Со всем тем, что мы тогда на репетициях наработали, я и пошла сниматься. Обстановку Юлий Яковлевич создает такую, что об игре вообще как-то забываешь. Не пойму, как он это делал, но он давал удивительное ощущение жизни всему, что было вокруг. И я естественно стала жить перед камерой, понимаете, не пугалась этой камеры, свободно жила в тех обстоятельствах, которые предоставлялись ролью, мизансценой.
Очень он внимателен к актеру. Никогда не выразит недовольства, не скажет неодобрительного слова. Конечно, далеко не всегда с ним легко работать. С ним очень трудно: и требователен, и тщателен. Но он всегда вызывает доверие к тому, что делает, и актеры у него уверены в том, что все будет хорошо.
Я сказала о внимательности. Есть в этом еще одна особенность, очень важная, по-моему: он внимателен не только в смысле вежливости, но и в прямом смысле этого слова.

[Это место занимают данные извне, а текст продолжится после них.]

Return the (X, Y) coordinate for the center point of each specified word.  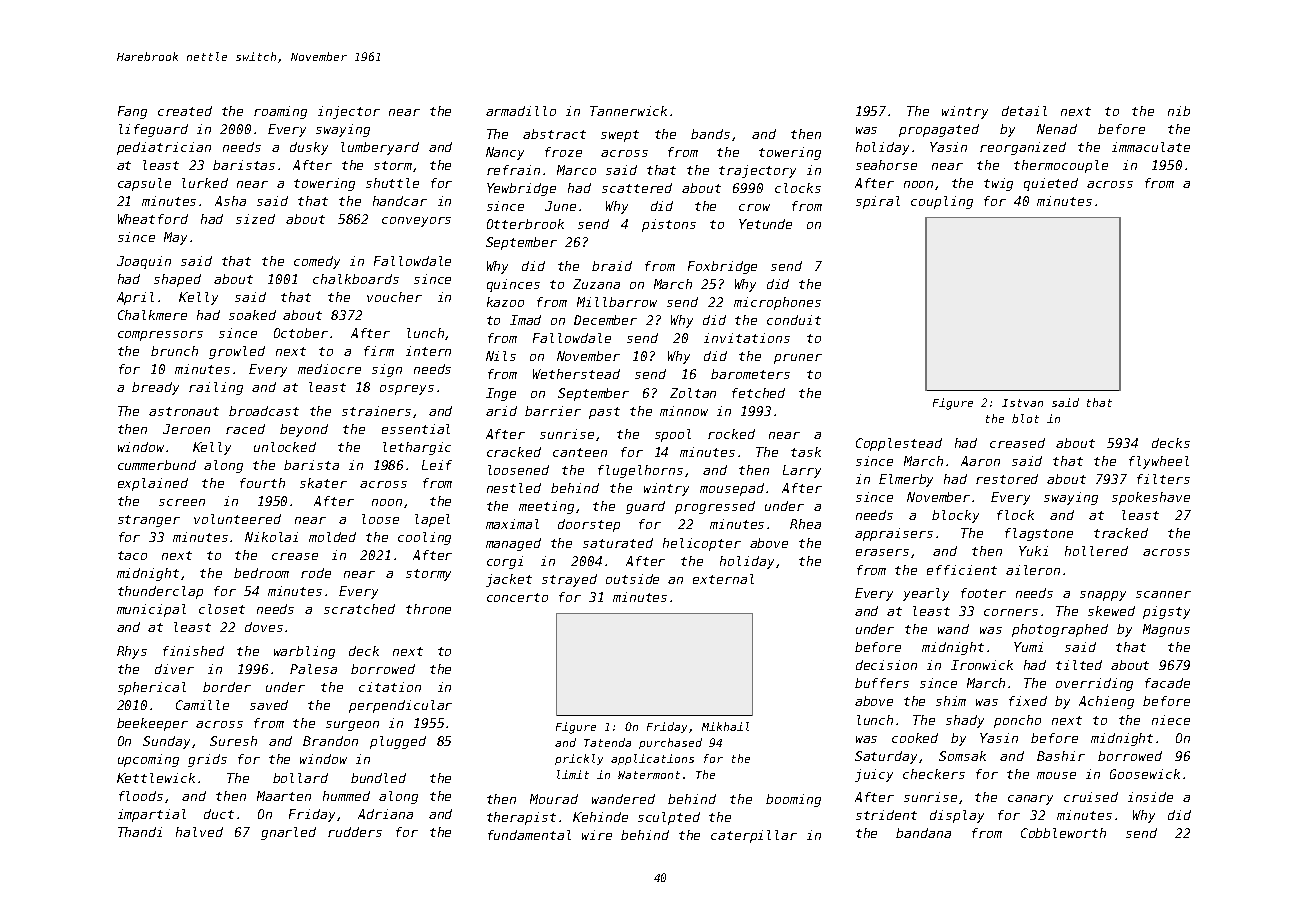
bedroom (261, 573)
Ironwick (982, 665)
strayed (569, 580)
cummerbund (157, 465)
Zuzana (596, 284)
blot (1025, 418)
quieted (1051, 184)
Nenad (1057, 129)
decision (886, 665)
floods (141, 796)
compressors (160, 336)
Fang (132, 112)
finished (193, 651)
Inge (501, 394)
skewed (1111, 611)
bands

Юлий Яковлевич приглядывается к актеру не только на площадке. Вот, кажется, просто общительный человек: мы разговариваем с ним в перерыве или обедаем вместе. И вдруг замечаешь, что он все смотрит, смотрит за тобой каким-то профессионально тренированным, проницательным глазом. А потом какой-нибудь мой жест — бытовой, естественный для меня и не замечаемый мной — мне же и предложит. Вот это да!
Увидела я себя уже в готовом фильме. Тогда-то я все и поняла! Это была я. И роль была моей: даже то недоброе, что было в моей героине, собственническое по отношению к своему ребенку, действительно есть во мне, как есть, к сожалению, в каждой женщине. Но это он, Юлий Яковлевич Райзман, обнаружил во мне — актрисе и женщине — такие качества, которых я раньше за собой не знала. И не знала до него, на что я, как актриса, способна. Да, это была я, но ведь главное-то сделал он! На экране работал каждый нюанс, каждый поворот — все те мелочи, значения которым я не придавала….
Цит. по: Рыбак Л. В кадре – режиссер. Из наблюдений за работой
Ю. Райзмана и С. Герасимова. М.: Искусство, 1974.